## REQUIREMENT
Express the lines from "Given: Click the Save file toolbar icon" through "coord(187,493)" as a two-column CSV with the headers text and answer. Give one row for each text and its answer, with each value in a single quoted field and line breaks replaced by spaces.

## DATA LINES
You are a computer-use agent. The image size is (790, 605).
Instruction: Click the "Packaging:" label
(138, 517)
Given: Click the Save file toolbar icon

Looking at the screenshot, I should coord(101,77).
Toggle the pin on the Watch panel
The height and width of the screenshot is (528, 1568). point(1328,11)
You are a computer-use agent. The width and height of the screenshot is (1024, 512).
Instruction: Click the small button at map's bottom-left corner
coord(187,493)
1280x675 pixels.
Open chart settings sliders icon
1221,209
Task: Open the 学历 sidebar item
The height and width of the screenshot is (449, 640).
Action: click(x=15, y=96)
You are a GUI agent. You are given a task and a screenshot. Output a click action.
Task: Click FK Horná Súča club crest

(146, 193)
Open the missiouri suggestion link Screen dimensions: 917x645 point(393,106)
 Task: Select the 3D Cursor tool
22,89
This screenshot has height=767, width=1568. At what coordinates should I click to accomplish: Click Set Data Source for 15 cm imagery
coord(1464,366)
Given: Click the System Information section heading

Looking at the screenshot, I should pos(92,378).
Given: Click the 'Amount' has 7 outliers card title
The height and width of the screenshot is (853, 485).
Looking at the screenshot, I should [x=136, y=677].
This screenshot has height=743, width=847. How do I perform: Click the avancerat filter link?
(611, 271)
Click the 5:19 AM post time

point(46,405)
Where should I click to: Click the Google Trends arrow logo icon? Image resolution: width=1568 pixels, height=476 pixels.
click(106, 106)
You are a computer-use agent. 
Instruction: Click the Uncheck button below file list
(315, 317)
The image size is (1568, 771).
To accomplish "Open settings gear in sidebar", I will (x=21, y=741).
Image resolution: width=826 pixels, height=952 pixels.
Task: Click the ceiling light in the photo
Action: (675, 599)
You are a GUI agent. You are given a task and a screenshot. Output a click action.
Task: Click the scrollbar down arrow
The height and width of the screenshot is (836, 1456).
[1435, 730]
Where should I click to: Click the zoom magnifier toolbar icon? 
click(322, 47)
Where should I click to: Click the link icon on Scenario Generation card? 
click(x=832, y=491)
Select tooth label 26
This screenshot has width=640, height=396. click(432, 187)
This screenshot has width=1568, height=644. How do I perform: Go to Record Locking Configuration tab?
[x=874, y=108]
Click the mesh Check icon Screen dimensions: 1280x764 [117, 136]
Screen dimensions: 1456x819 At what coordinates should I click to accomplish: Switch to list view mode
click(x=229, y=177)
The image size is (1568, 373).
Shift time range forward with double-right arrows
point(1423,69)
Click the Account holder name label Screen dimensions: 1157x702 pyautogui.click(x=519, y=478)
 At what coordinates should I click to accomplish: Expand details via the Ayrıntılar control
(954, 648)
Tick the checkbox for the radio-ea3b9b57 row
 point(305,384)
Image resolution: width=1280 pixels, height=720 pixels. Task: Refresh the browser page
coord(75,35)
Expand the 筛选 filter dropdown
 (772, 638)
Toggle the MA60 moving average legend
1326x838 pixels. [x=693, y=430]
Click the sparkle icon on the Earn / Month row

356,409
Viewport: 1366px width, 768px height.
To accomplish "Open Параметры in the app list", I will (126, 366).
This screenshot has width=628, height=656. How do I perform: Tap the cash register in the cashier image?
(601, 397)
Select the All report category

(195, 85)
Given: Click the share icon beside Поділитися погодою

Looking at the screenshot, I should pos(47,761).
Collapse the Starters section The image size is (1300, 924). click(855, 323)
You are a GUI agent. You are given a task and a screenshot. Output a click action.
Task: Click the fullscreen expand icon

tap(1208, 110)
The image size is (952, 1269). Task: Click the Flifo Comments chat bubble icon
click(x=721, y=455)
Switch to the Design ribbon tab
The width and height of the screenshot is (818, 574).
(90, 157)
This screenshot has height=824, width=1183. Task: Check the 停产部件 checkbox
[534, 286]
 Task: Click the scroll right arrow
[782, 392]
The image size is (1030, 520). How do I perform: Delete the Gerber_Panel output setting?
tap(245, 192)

## EXERCISE SOLUTION
text,answer
"Given: Click the Save file toolbar icon","Looking at the screenshot, I should coord(101,77)."
"Toggle the pin on the Watch panel","The height and width of the screenshot is (528, 1568). point(1328,11)"
"You are a computer-use agent. The width and height of the screenshot is (1024, 512). Instruction: Click the small button at map's bottom-left corner","coord(187,493)"